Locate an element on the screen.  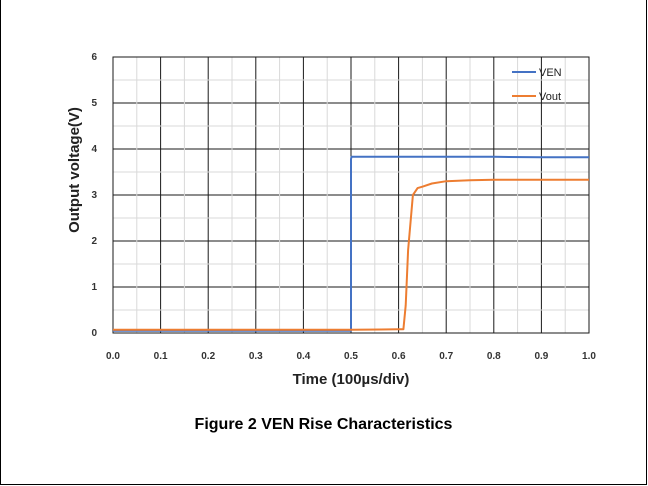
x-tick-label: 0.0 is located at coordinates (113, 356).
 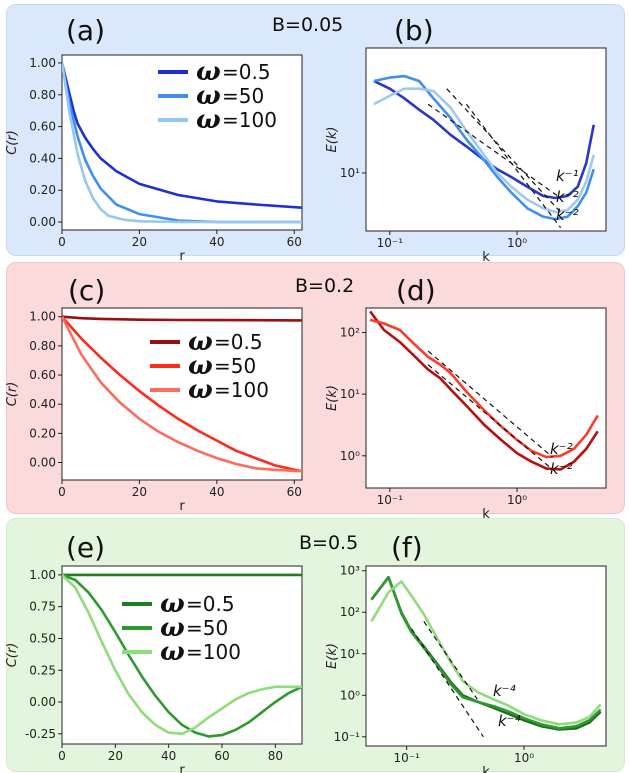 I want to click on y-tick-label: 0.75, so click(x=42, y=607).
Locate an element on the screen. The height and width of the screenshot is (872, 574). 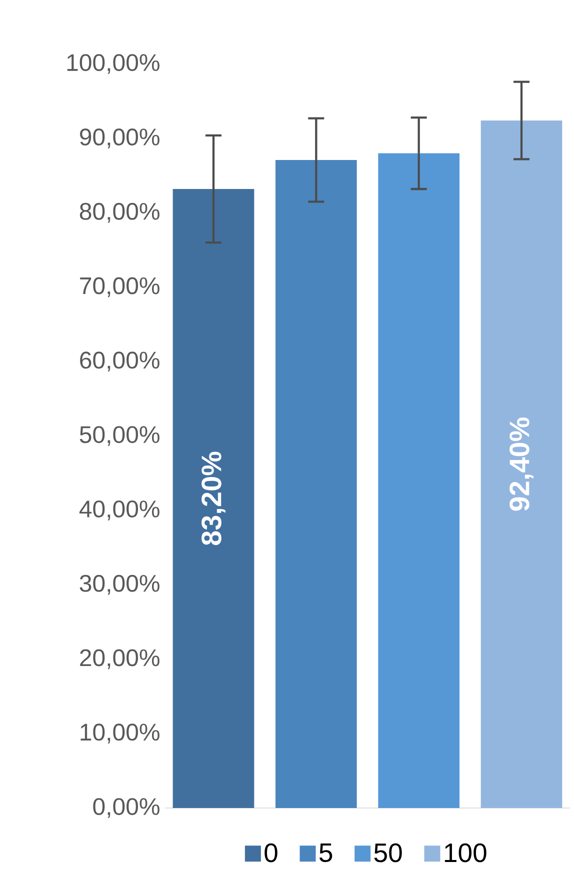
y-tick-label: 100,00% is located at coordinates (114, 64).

---

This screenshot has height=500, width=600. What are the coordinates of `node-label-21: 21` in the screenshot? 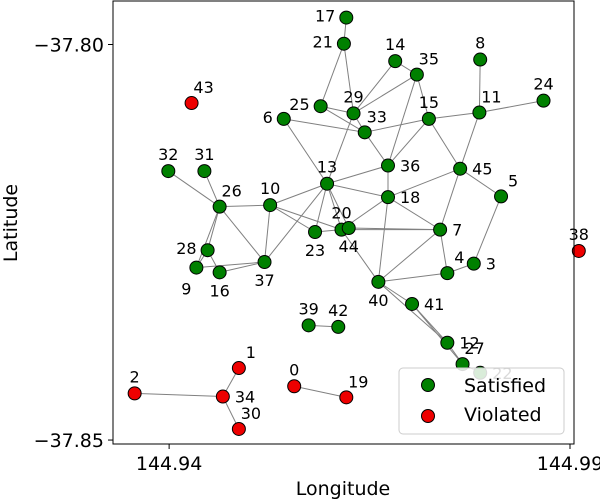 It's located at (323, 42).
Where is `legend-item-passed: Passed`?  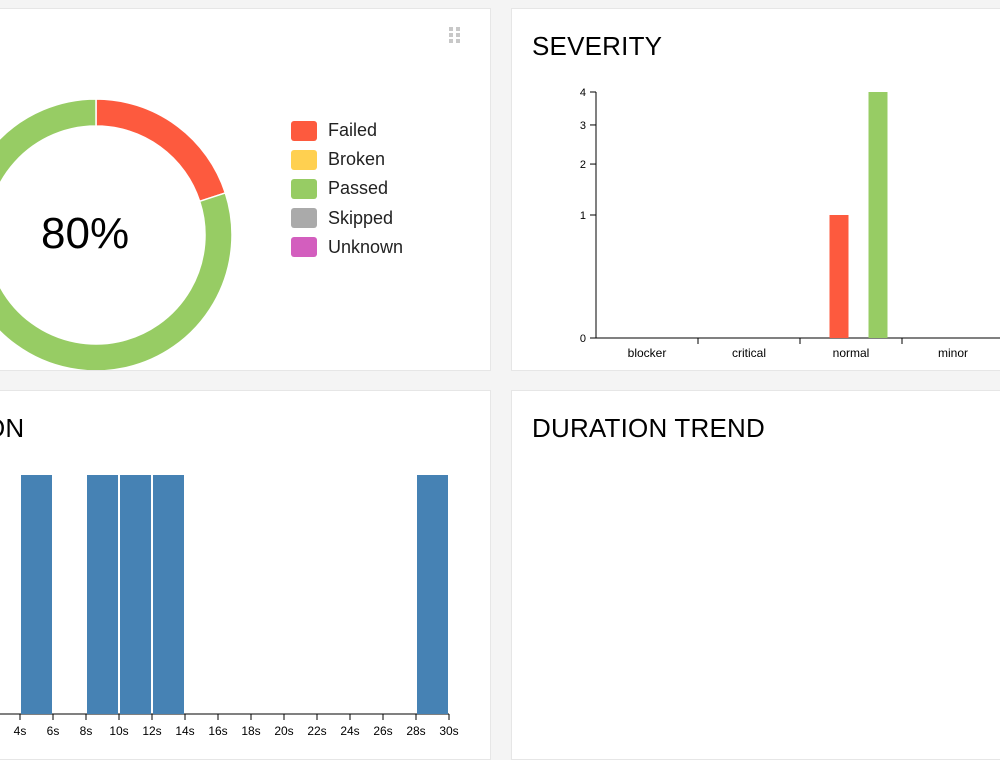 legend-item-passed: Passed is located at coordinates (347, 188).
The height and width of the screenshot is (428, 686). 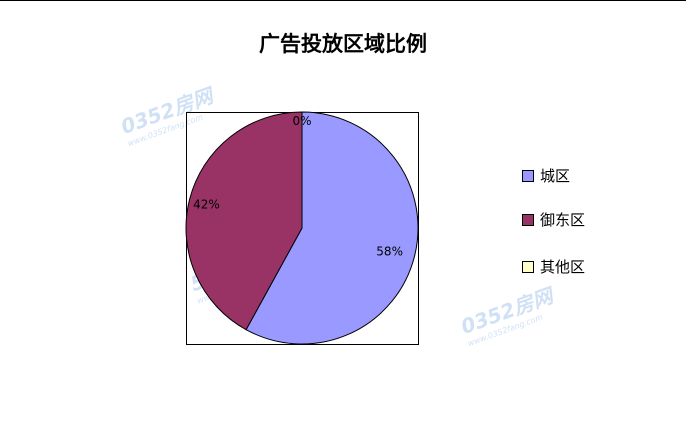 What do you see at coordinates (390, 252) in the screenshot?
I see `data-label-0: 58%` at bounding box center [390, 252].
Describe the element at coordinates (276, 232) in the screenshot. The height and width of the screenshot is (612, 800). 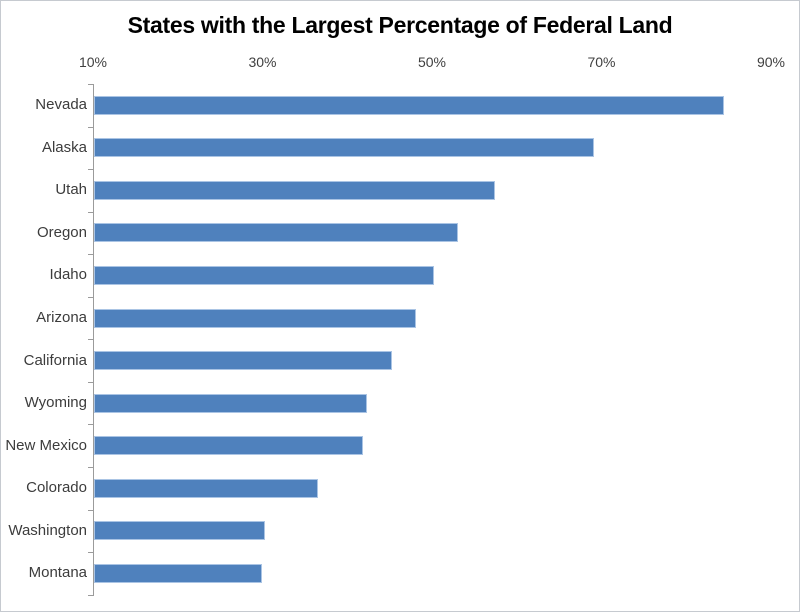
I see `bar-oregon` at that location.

* * *

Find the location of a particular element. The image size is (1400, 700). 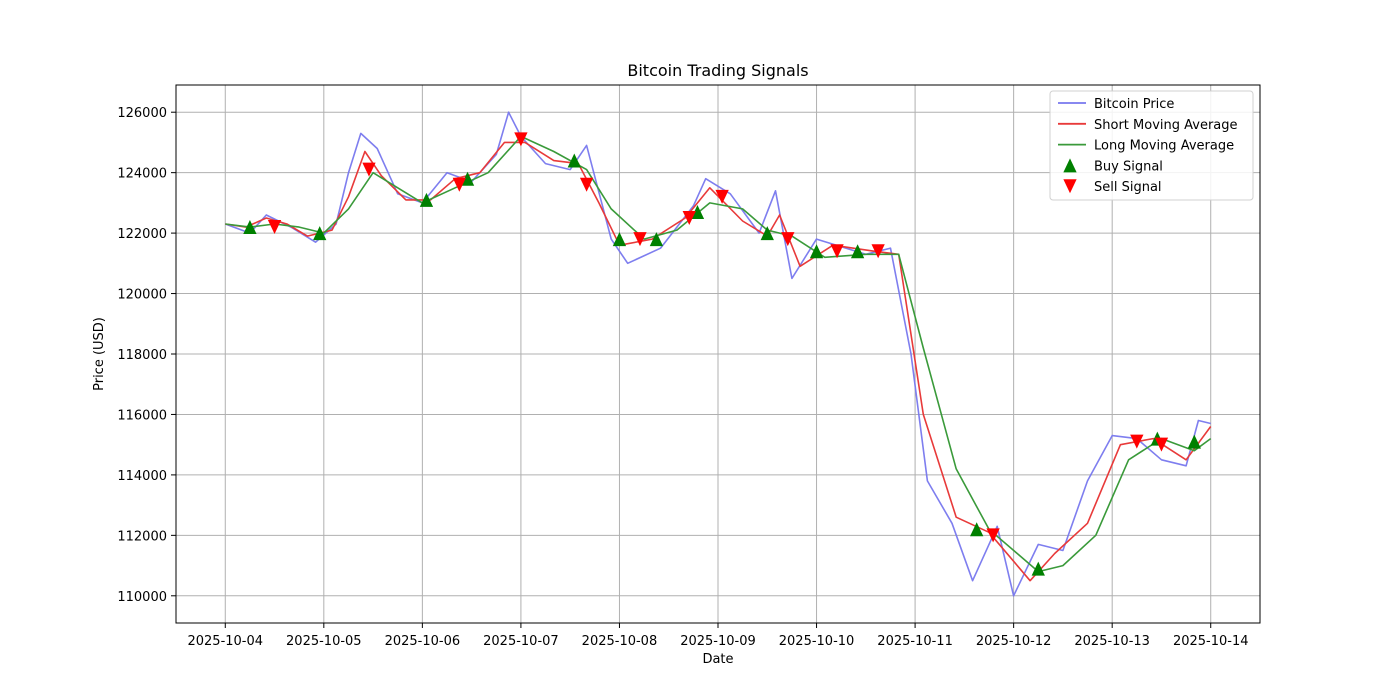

Exercise prompt:
Return the part of the data above that opens with the line containing "I want to click" and closes with the line containing "y-tick-label: 100,00% is", both lines included, reproducing each line verbatim but leaving out the pictures.

Completed exercise:
  I want to click on y-tick-label: 0.75, so click(x=42, y=607).
Locate an element on the screen. The height and width of the screenshot is (872, 574). 
y-tick-label: 100,00% is located at coordinates (114, 64).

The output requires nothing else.